But less than 20 minutes into the nearly 2 ½ hour movie directed and produced by Clint Eastwood, I stopped seeing Jolie and started seeing Christine Collins. It is a testament to not only Jolie’s acting ability, but to Eastwood’s ability to pull the best out of his cast and the screenwriter’s ability to make motivation of his character clear from the beginning.
he lastest movie from Eastwood is based on a true story and screenwriter J. Michael Straczynski did his homework for the Depression-era movie. Straczynski researched city council archives, old copies of newspaper clippings and vetted out the true story of a woman whose son went missing in 1928. As all films do, the movie departs from a few facts for dramatic effect but it covers the gist of the story well.

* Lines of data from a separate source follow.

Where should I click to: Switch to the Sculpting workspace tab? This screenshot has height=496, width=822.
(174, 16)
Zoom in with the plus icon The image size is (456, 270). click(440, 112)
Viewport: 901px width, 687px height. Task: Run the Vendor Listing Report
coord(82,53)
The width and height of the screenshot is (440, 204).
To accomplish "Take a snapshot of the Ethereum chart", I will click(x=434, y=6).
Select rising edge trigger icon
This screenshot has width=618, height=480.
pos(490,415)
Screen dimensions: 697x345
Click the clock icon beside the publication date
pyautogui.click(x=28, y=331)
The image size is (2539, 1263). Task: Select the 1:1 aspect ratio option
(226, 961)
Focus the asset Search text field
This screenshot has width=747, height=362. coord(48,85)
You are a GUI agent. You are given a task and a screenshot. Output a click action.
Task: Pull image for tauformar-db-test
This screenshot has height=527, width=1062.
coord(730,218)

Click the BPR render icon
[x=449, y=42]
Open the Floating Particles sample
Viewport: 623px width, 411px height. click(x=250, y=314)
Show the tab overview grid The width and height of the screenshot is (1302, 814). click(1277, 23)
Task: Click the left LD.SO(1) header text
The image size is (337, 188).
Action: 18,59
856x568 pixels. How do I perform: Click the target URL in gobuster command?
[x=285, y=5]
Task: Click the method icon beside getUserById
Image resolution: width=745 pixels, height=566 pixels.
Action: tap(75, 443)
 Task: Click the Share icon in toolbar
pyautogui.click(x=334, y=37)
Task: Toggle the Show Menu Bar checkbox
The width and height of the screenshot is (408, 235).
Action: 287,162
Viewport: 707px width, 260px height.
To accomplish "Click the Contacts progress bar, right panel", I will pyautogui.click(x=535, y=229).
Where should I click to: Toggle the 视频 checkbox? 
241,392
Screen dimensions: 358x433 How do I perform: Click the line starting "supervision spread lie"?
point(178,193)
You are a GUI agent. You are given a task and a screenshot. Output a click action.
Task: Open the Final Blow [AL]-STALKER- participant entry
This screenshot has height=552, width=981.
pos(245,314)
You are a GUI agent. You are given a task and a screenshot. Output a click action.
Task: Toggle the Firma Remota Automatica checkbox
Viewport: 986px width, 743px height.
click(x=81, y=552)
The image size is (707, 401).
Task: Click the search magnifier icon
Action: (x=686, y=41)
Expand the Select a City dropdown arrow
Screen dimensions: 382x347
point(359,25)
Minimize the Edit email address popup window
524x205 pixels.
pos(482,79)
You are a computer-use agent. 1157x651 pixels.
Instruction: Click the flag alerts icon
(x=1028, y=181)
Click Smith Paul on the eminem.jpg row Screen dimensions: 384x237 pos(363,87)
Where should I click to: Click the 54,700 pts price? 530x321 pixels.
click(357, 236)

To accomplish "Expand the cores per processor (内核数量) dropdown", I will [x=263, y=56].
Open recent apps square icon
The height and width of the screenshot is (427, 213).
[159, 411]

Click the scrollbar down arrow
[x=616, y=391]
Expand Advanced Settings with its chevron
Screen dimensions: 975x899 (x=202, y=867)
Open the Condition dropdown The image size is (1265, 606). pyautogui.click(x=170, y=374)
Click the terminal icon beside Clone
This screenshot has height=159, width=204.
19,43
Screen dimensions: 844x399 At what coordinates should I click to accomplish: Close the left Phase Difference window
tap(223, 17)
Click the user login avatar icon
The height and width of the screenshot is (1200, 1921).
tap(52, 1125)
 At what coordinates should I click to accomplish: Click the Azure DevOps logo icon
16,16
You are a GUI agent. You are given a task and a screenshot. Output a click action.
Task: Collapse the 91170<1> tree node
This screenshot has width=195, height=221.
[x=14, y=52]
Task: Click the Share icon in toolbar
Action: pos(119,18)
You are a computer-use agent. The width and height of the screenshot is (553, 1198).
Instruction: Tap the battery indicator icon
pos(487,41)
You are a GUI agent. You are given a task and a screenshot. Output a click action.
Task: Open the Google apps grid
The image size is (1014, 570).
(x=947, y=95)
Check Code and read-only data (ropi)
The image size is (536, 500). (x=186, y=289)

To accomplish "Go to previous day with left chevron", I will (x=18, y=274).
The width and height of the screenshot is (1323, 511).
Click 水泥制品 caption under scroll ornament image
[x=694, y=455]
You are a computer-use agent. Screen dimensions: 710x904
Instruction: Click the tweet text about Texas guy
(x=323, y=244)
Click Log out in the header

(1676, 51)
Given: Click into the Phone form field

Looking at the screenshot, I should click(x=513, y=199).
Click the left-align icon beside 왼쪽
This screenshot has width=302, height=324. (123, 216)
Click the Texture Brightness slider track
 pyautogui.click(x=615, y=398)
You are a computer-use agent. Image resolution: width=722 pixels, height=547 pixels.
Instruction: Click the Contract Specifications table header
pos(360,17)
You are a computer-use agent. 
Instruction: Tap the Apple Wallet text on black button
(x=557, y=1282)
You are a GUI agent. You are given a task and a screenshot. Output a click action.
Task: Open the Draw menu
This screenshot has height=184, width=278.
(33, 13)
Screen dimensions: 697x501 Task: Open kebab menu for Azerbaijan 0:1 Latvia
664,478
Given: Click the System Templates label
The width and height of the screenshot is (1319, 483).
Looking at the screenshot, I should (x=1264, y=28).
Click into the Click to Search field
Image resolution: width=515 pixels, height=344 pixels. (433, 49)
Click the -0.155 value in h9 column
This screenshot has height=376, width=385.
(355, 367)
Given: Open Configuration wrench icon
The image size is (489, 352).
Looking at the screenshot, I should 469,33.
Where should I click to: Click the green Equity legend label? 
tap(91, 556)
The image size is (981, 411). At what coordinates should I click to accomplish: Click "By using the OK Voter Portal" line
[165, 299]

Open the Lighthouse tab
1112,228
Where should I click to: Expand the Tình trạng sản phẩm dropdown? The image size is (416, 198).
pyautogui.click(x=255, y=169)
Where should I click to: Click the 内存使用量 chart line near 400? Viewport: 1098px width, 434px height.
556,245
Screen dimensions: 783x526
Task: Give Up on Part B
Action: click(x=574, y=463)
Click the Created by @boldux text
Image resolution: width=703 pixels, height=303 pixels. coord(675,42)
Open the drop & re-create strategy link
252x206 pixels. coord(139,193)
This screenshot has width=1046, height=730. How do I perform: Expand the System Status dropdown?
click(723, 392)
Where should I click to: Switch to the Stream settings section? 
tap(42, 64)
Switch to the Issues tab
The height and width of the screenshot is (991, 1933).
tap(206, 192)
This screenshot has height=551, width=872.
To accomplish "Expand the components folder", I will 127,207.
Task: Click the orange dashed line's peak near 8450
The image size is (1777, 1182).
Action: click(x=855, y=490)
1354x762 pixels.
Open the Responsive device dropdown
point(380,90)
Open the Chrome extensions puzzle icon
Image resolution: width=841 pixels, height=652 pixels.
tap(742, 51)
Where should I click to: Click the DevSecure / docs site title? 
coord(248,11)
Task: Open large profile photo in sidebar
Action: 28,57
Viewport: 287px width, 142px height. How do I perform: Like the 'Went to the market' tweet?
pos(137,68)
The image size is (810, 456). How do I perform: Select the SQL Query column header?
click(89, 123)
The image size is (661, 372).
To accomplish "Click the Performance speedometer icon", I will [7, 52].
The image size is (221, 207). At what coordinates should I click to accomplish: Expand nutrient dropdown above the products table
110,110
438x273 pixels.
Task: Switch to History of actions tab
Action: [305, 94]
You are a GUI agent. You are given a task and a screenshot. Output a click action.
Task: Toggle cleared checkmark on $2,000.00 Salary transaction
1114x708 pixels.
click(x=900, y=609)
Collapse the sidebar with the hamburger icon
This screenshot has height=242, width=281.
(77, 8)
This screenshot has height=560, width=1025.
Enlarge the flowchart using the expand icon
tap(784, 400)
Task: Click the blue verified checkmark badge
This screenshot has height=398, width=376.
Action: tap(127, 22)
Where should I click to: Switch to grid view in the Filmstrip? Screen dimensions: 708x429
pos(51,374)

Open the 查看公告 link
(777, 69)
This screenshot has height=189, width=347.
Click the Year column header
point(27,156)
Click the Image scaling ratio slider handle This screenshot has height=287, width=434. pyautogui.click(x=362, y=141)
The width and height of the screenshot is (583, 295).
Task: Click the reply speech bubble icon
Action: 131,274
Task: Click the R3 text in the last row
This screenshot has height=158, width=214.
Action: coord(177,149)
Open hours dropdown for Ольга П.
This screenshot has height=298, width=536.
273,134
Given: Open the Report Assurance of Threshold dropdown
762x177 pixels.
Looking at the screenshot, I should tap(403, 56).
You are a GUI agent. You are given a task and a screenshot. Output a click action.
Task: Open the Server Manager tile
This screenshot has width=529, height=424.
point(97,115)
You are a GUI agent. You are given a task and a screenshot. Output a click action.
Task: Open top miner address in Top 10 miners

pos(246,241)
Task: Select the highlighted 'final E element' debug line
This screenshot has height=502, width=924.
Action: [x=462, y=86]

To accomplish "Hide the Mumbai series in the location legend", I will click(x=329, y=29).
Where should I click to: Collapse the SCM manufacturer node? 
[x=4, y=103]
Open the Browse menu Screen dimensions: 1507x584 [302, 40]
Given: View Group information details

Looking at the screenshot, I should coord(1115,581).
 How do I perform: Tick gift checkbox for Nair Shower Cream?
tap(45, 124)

Collins is a single mother who works for a telephone operating company and when she returns home one day her 9-year-old son is gone. At the time the Los Angeles Police Department has faced bad press from the local media, including the Los Angeles Times and the Rev. Gustav Briegleb (John Malkovich) who does a weekly radio show about all the corruption on the force. Collins files a report, and continues to call departments across the United States for missing child reports, but hears nothing from the LAPD.
When Capt. J.J. Jones (Jeffrey Donovan) shows up at the telephone office one day, he says the officers found her son in Illinois and he is on the way home. The officers treat the event as an opportunity for good press. When Collins insists the boy is not her son when he steps off the train, the movie really gets going.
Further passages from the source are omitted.